The aesthetics of electronic modes of documentation resembles that of paper
form.
Hull
demonstrates some of the propositions he puts forward in the review article in his
essay on Islamabad City Development Authority and its everyday functioning with
the neighbouring village of BQB. He shows how records have a certain kind of
fixity far removed from their referential reality, and they are used by both
officials and the villagers as tools to achieve material benefits. He juxtaposes
the bureaucratic simplicity of BQB area and its people on paper and their
complex social reality on ground. The bureaucratic list visibilizing the people
of this area is a constant work in progress that entails adding and modifying the
list several times over based on the negotiations of people with the official bureaucracy.
He places at the centre of the narrative a dynamic bureaucratic document – in this
case a list, which is subject to constant modification and change. The list mobilizes
around it people and activities regularly that is indicative of the routine
functioning of government and bureaucracy everywhere.
Akhil Gupta
pays close attention to the routinized practices of different branches and
levels of state. Akhil Gupta is quite enamoured of disaggregated idea of state.
He looks at development programmes aimed at alleviation of poverty in the
context where they have failed in spite of repeated efforts and schemes of government.
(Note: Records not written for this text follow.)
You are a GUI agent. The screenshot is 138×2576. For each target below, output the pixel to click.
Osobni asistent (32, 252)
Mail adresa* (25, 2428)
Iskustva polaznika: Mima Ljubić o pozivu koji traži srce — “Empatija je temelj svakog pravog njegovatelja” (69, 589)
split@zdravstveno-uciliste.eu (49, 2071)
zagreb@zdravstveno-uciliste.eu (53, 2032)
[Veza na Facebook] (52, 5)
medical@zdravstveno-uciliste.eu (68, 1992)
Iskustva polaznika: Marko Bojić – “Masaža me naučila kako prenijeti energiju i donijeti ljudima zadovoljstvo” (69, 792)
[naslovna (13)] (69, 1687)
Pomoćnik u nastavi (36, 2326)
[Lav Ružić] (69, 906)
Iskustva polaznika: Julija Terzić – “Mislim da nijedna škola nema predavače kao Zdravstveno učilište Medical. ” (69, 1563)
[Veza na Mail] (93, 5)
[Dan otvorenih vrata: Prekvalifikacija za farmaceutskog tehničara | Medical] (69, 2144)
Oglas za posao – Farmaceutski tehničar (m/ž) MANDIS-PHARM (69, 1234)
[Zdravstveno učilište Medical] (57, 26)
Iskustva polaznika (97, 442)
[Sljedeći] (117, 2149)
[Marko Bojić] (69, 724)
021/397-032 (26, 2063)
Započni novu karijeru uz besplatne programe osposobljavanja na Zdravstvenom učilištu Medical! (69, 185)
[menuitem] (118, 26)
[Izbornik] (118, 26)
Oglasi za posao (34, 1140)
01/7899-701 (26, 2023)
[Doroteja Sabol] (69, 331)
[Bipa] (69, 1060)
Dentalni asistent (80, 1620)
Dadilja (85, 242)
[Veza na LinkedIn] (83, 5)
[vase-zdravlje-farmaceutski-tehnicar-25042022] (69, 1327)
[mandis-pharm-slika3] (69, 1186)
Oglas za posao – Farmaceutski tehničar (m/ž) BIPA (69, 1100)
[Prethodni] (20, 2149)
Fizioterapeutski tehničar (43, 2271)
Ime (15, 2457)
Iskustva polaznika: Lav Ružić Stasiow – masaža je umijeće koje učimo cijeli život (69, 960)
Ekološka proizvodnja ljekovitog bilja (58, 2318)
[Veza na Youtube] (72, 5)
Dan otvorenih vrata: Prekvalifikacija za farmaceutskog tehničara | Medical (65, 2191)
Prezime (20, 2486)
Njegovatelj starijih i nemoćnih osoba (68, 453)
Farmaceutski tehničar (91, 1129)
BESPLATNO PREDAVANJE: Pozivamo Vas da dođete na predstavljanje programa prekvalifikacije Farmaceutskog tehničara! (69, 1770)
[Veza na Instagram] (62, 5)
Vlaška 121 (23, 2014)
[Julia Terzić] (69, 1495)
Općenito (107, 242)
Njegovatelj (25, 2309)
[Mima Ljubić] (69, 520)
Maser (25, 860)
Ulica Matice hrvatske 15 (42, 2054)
Poverty as a structural problem of the state, he opines, suffers from the
poverty of attention. He sees poverty as violence which is structural and
impersonal in form for which one cannot identify the perpetrator. He draws on
Foucault [the concept of bio power] and Agamben [Homo Sacer and state of
exception]. He critiques Foucault’s idea of bio power for failing to account
for violence implicit in it. While Agamben’s Homo Sacer resembles closely the
poor in the sense that they are expendable and their killing does not violate
the law or the legitimacy of the sovereign, the death of people living in poverty
does not amount to violation of law. However for Agamben, Homo Sacer and
violence exist due to the exclusion from the state. In case of India, the
paradox of poverty is that the poor are killed despite their inclusion in the
projects of national sovereignty. He is departing from both Foucault and
Agamben in his refusal to see state as one unified entity. If state indeed is a
disaggregated entity manifesting itself in many layers, Gupta pushes us to see
the methodological challenges in studying state as a layered and disaggregated
structure – in its translocalism, pluricenteredness, ubiquity and reification.
In dismantling the state to its bare minimum, Gupta seems to have made it difficult
to see it as a unified entity [which is how it projects itself]. Although state
is experienced in its parts, there is a unifying feature about state agencies
which separates it from its citizens. How do we grapple with this projected
dimension of state? - is the question we should debate.